* Dataset excerpts *
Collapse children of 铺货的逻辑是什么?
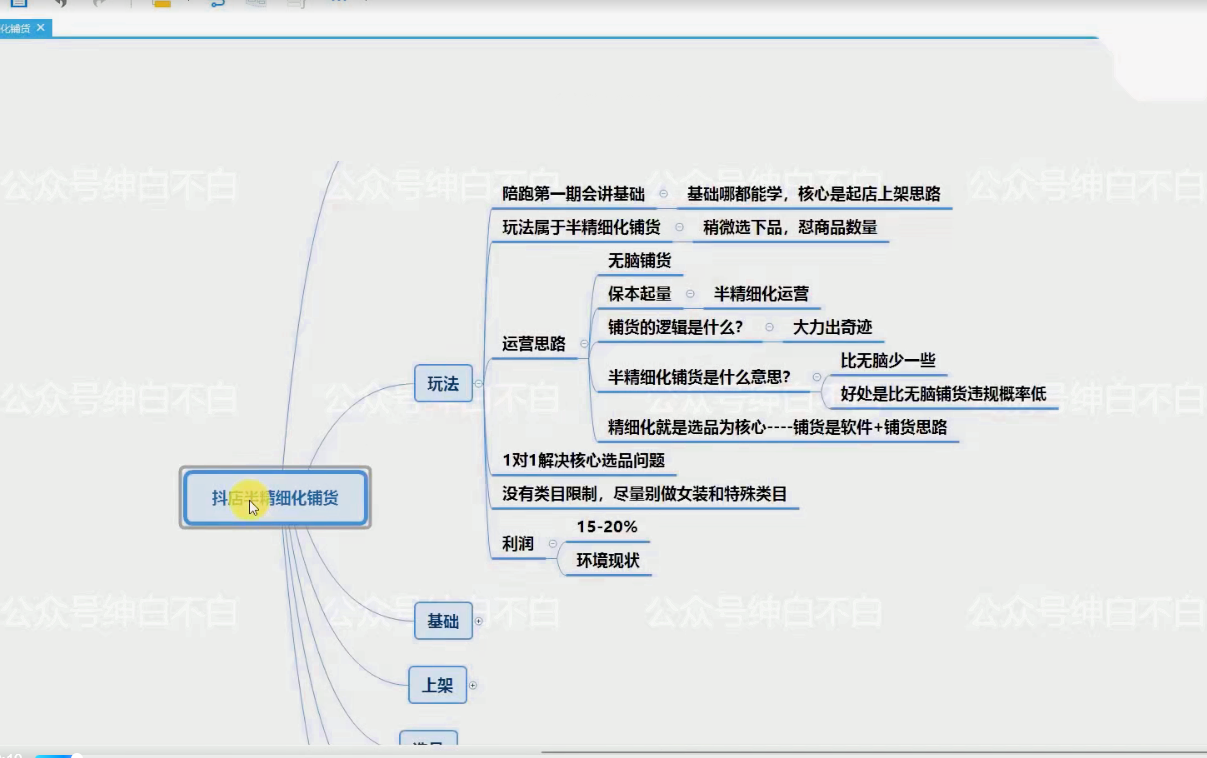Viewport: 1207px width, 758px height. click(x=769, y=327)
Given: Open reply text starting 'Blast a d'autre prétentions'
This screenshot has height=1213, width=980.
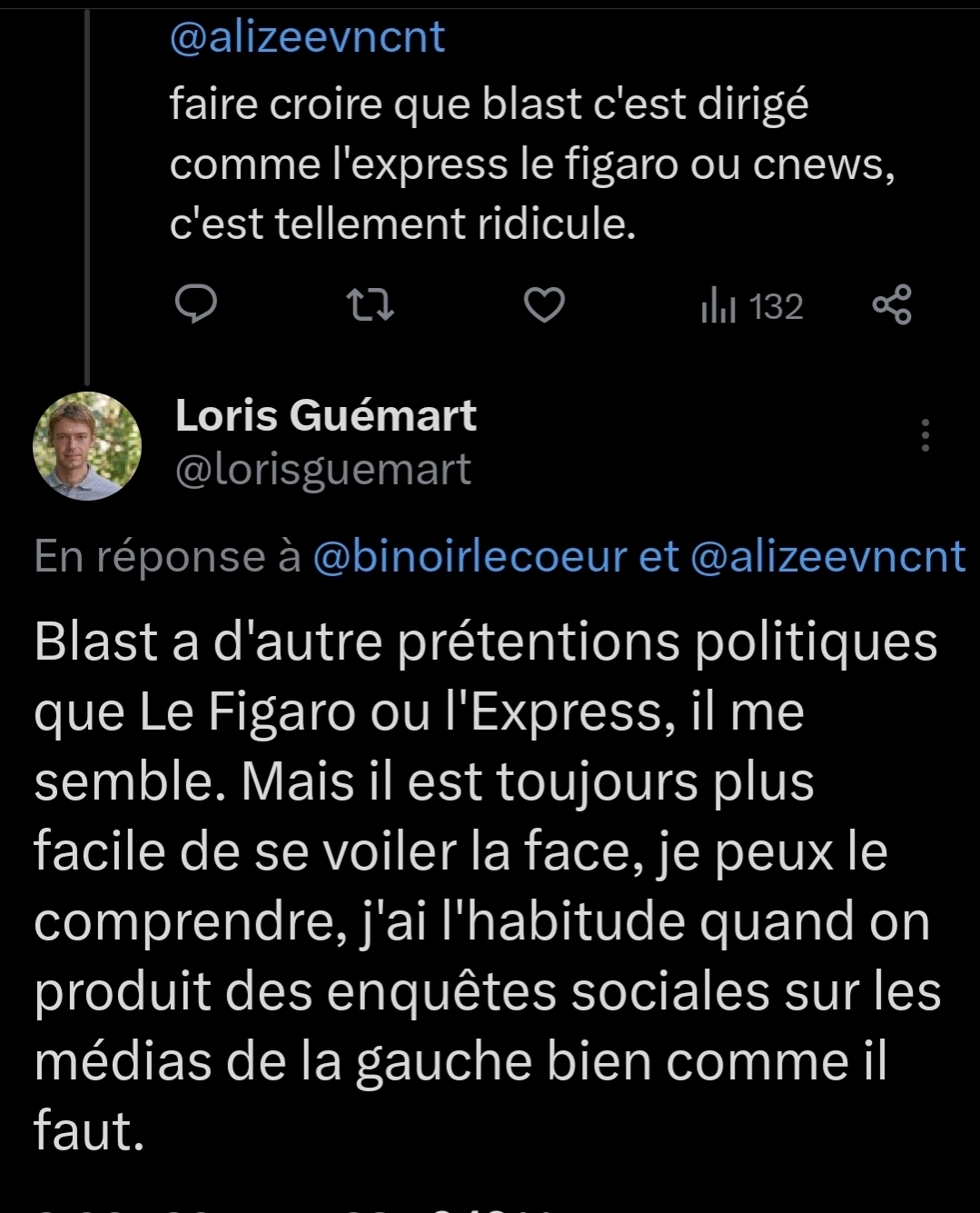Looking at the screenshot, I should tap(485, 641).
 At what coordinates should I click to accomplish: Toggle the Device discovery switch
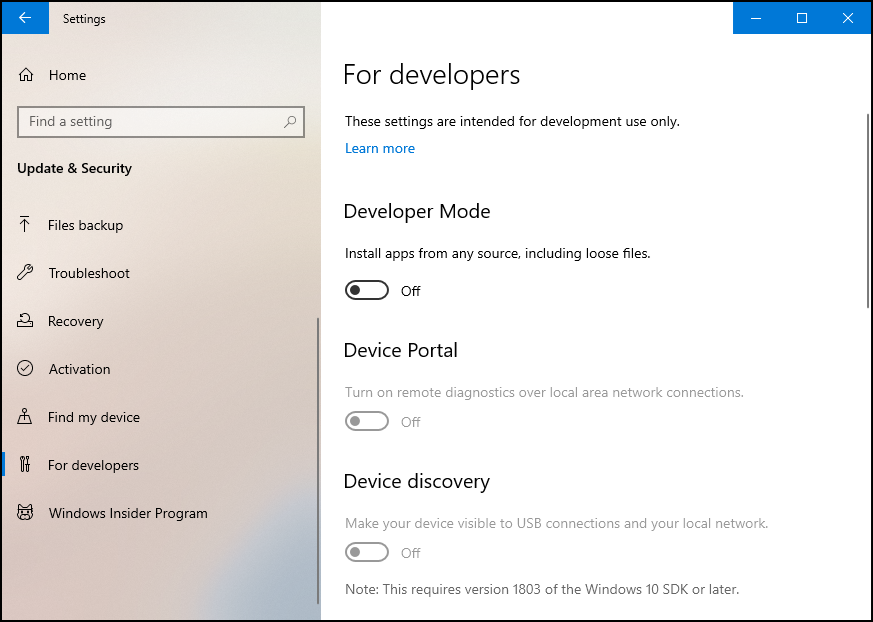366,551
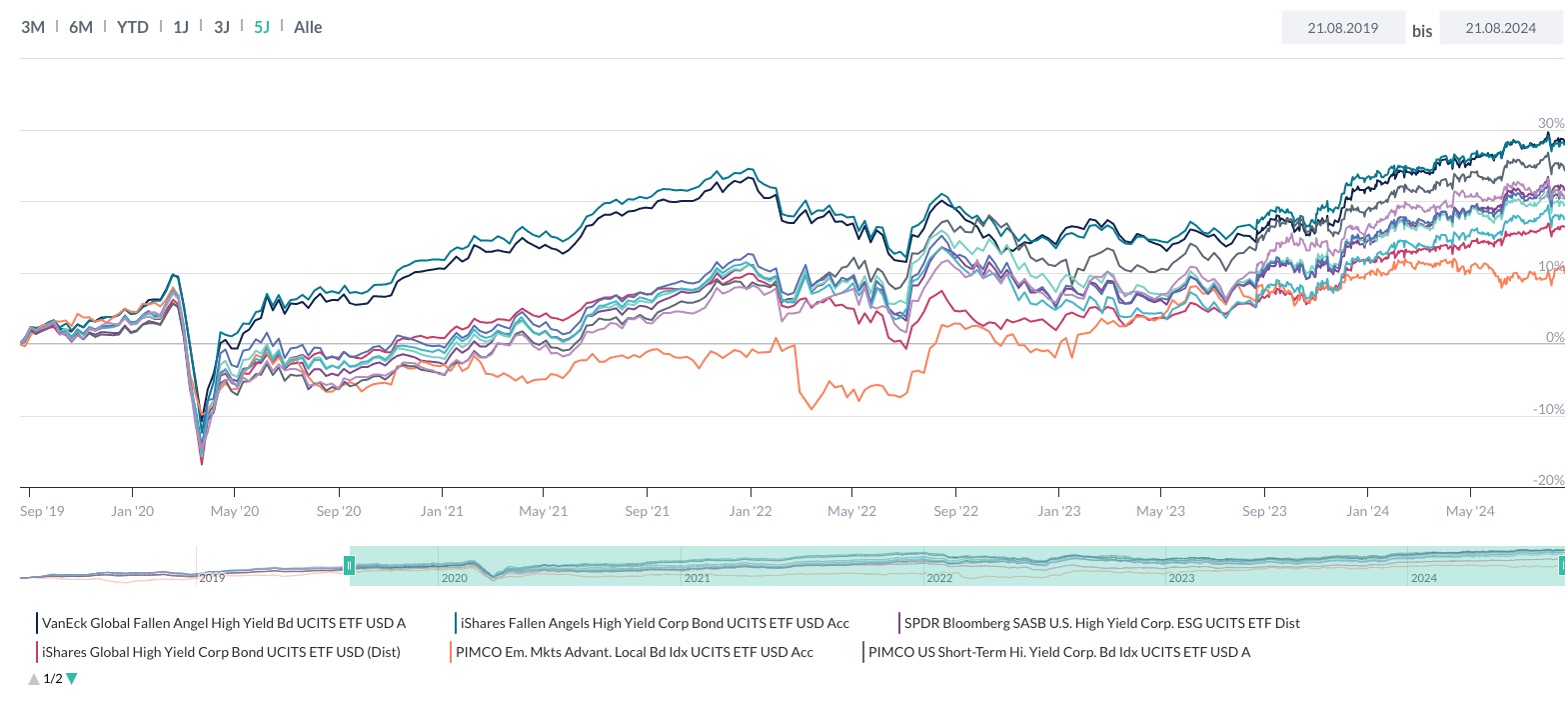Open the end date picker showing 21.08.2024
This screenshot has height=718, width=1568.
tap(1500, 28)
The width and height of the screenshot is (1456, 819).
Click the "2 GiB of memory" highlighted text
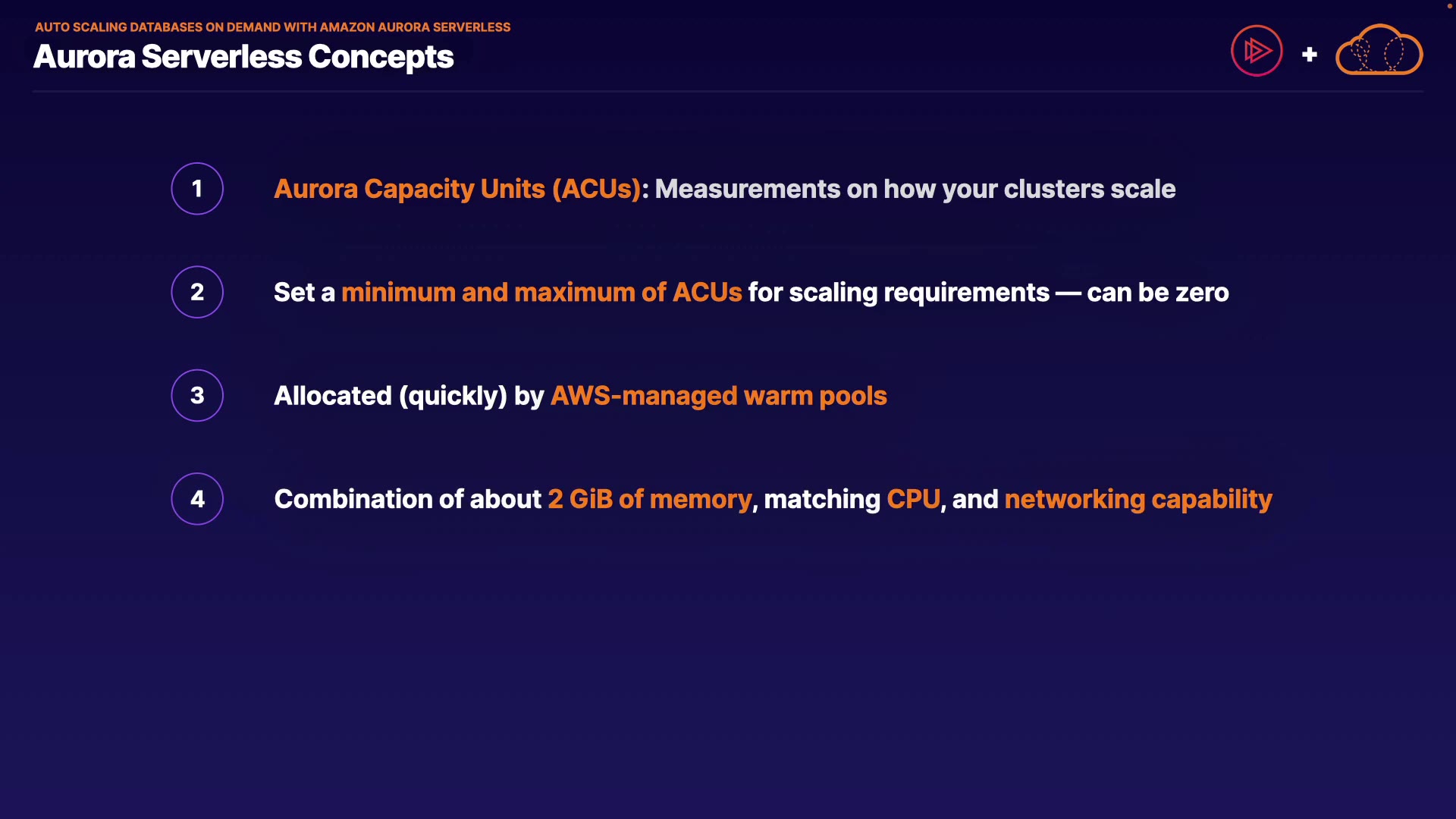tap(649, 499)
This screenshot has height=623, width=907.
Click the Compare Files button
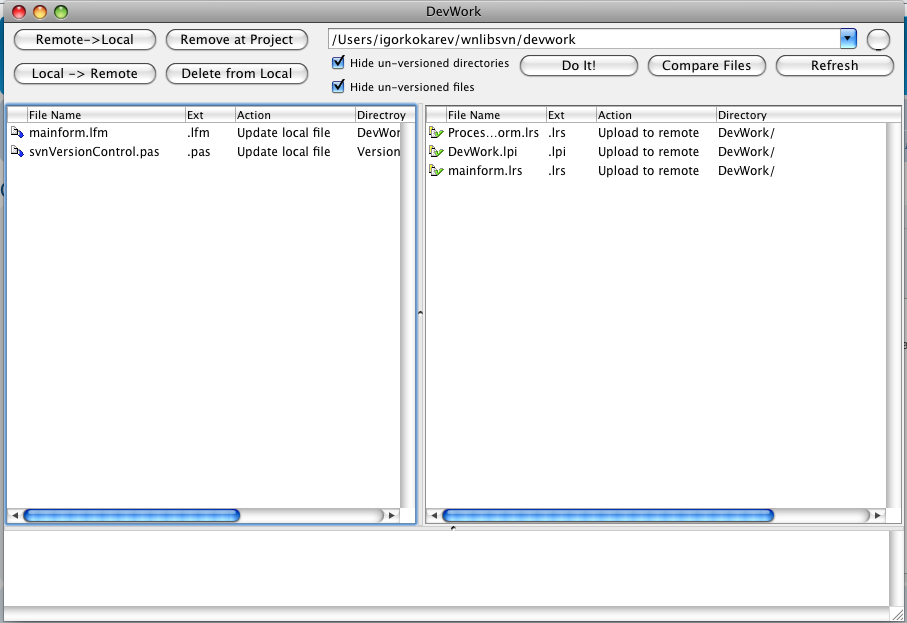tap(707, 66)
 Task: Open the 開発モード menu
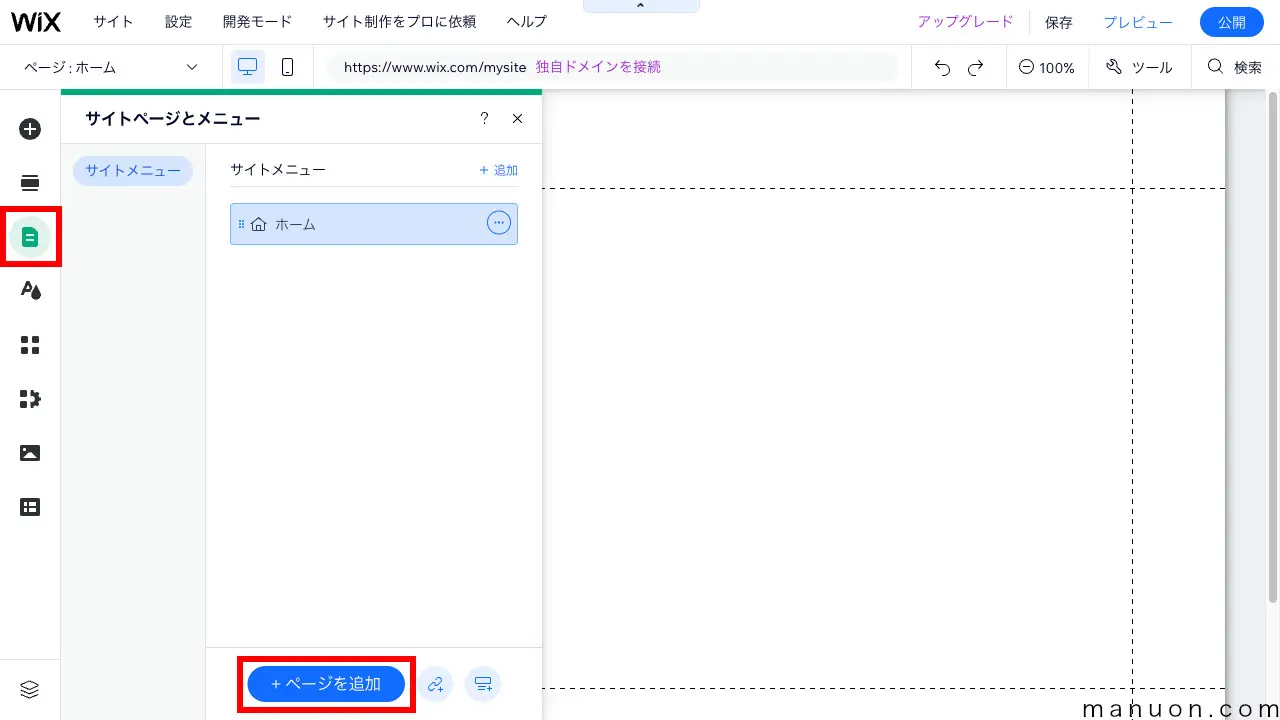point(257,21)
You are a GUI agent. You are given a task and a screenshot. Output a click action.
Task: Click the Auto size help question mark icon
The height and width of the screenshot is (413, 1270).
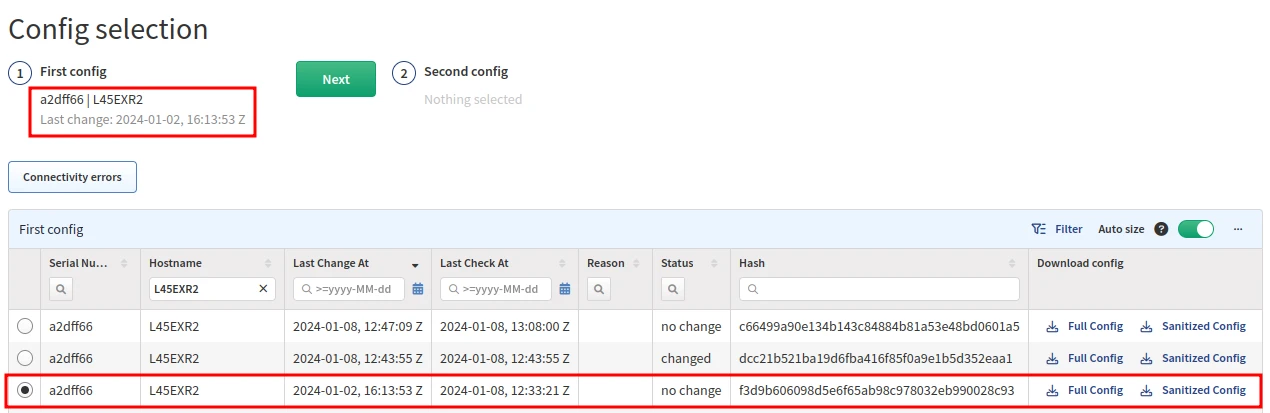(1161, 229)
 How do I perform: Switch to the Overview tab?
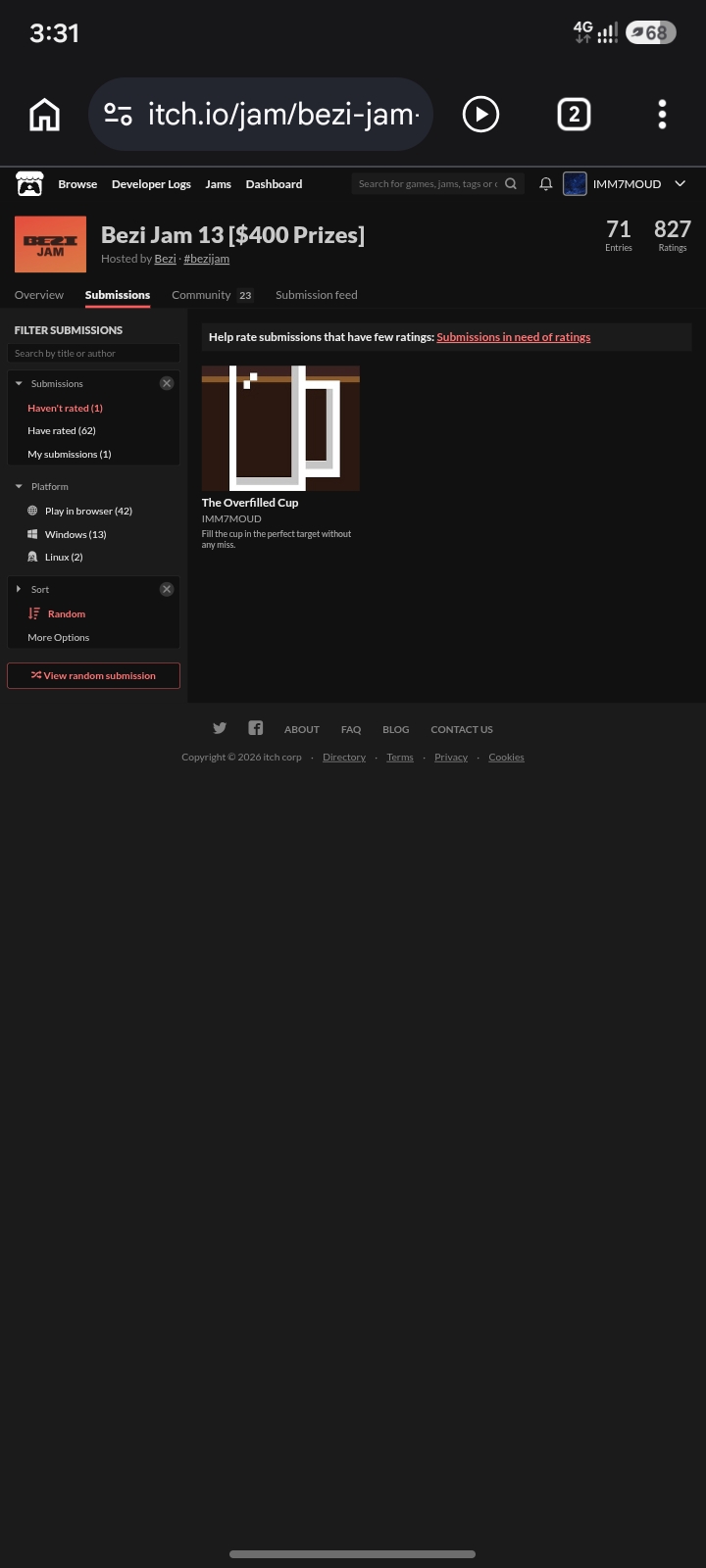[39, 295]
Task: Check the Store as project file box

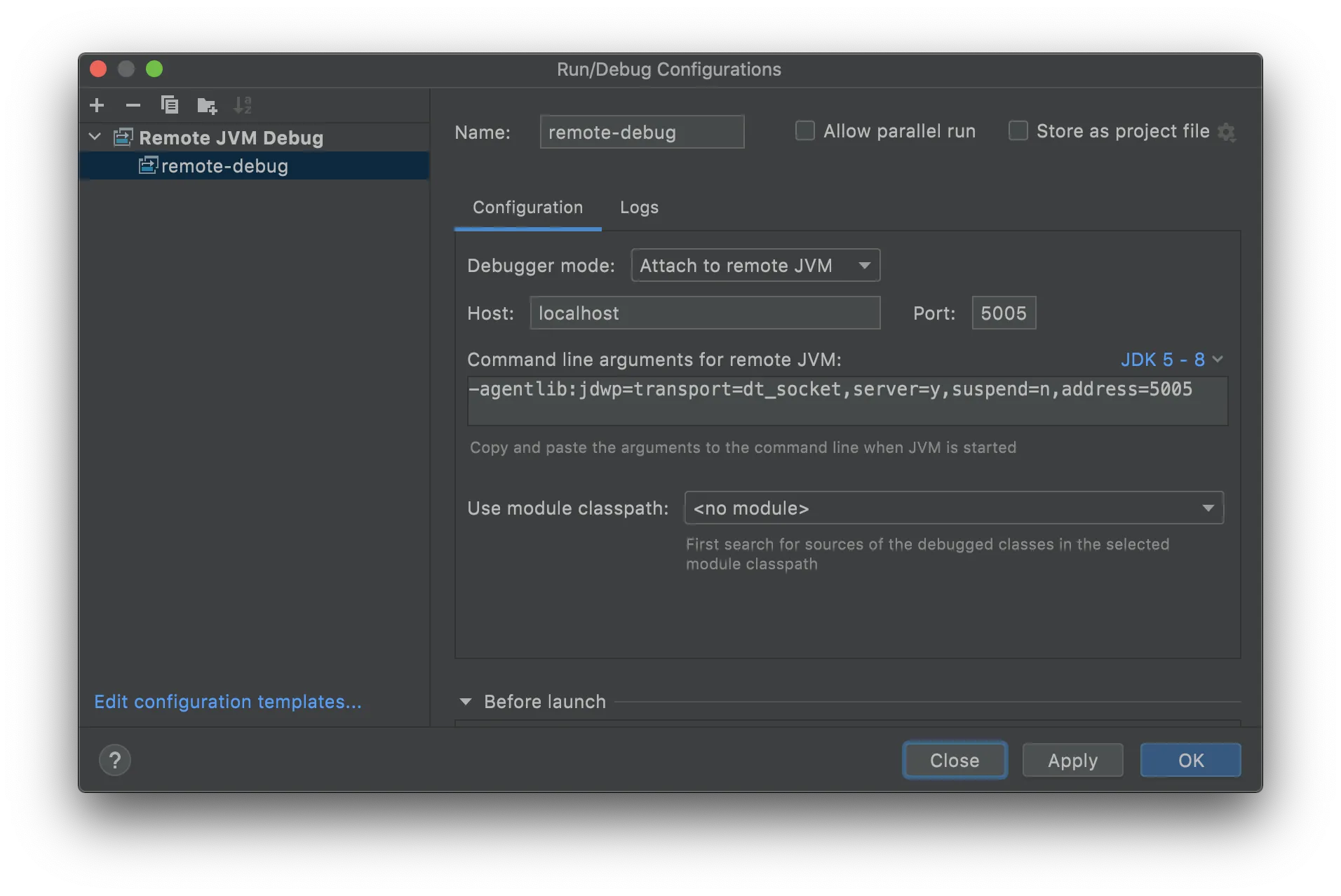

* Exercise *
Could you repeat every item above word for word, leaving out the pictures?

* Response *
Collapse children of 铺货的逻辑是什么?
Viewport: 1207px width, 758px height. click(x=769, y=327)
Given: Open reply text starting 'Blast a d'autre prétentions'
This screenshot has height=1213, width=980.
Looking at the screenshot, I should tap(485, 641).
 At what coordinates should I click to accomplish: Toggle the Device discovery switch
366,551
Open the end date picker showing 21.08.2024
This screenshot has height=718, width=1568.
tap(1500, 28)
The width and height of the screenshot is (1456, 819).
Click the "2 GiB of memory" highlighted text
tap(649, 499)
This screenshot has height=623, width=907.
Click the Compare Files button
tap(707, 66)
 Task: Open the 開発モード menu
point(257,21)
You are a GUI agent. You are given a task and a screenshot. Output a click action.
Task: Click the Auto size help question mark icon
The height and width of the screenshot is (413, 1270).
(1161, 229)
 How do I perform: Switch to the Overview tab?
[39, 295]
Task: Check the Store as project file box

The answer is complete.